I have massive book hangover. I cannot even begin to think about reviewing this book right now. MASSIVE. BOOK. HANGOVER. Wow.
What an amazing read – I highly recommend this book [and the audiobook makes it even more magical]. A full review to follow. Eventually. Maybe. WOW.
***UPDATE – I read this in 2017 and it is now 2020 and I still don’t think I could write a coherent review. I L O V E D this book, think of it regularly and quite often hold other books against it [they often fail]. I still shove this at everyone I meet and love when I find someone who loved it like I did and I can talk to them about how great it was.
This is one of the best books I’ve ever read. Its scope is amazing. The Gentleman concerned is a Count, an aristocrat at the time of the Russian Revolution (1917). He would have been imprisoned or put to death like his peers had a revolutionary poem not been attributed to him. So instead, he’s put under house arrest in a fine old hotel in Moscow. As both his fortunes and those of his countrymen change and worsen, his character emerges. He faces privation and loss with grace and good humor. He loves the working people around him and despises the bureaucrats who are intent on feathering their own nests. The early 20th century history of Russia is here, together with discussions of philosophy, art and literature, which the very cultivated Count is intimately familiar with.
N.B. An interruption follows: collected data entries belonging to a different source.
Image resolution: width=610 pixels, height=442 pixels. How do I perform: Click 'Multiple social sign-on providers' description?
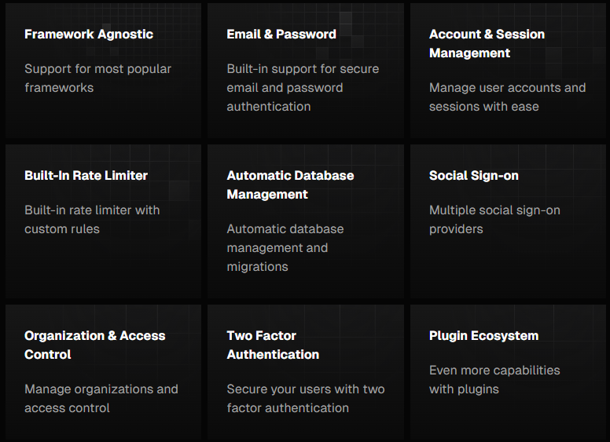494,220
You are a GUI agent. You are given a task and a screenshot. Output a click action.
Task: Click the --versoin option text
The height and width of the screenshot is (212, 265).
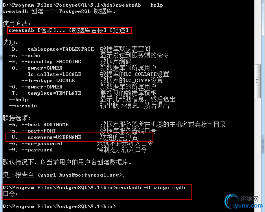(23, 106)
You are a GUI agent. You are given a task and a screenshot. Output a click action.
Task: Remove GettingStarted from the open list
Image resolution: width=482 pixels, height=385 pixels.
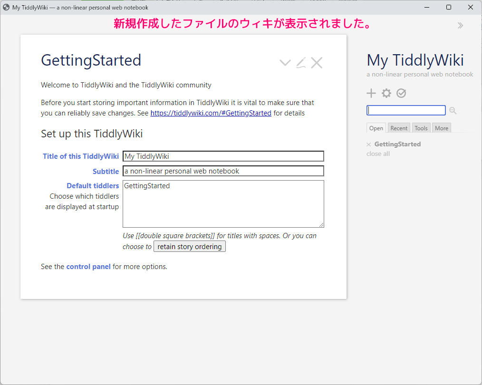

He ends up adopting the daughter of a revolutionary and falling in love. A Gentleman in Moscow is truly wonderful book. I felt better for having read it.
Finally, I checked out a book that exemplifies crafting a story well! To be honest, I put a hold on this book via my library 23 November 2018; it became available to me until 18 December 2019, so I knew with a-greater-than-six-month-waiting-period, I was in for a treat.
In a nutshell, this is a “When life gives you lemons, make lemonade” story; an “Actions have consequences” story; a commentary on the personal choice to exercise free will even in a sorry, communist government. It contains great literature, passionate music, kind souls, and some less-than-kind people, too. It discusses politics in a most unique way—republicanism v. communism, U.S v U.S.S.R., democracy v. collectivization, citizens v. comrades—all so cleverly contrived.
The plot is connected from the very beginning to all the events throughout the story, which spans decades, and then, simultaneously adds to the end and to new beginnings. Subtlety, events are built upon one another and serve their place in the present, but they also leave a thread to be woven with that will happen. I just appreciate all the nuances of the story, how the plot was moved, commentaries on the politics of the ages, and the many dual perspectives presented. I LOVED THIS STORY!
Such a fun novel. Towles is an incredible storyteller with an impeccable, highly readable style. My one gripe with the book is that it lacked any semblance of tension. The protagonist was so charming that he always managed to escape trouble before it sunk its hooks into him.
I loved, loved, loved this book. It so cleverly draws you into a world painted with the history and politics of Russi. I don’t want to give the book away so I won’t say anything about the time period. It is a very relevant read for today. The characters are enchanting.
Definitely for light reading. Towles creates an admirable character in this story and since I love books that feature Luxury Hotels and culinary extravaganzas, this book suited me perfectly. Although the story is set in Communist Russia there is very little Political reflection and not much of an inkling as to how the other 99 percent lived and struggled daily outside the walls of The famous Metropol hotel. But I found it to be a great read and quite an enjoyable tale.
Few authors can weave words like Amor Towles can. I was thoroughly captivated by the world he built within the walls of the Metripol Hotel.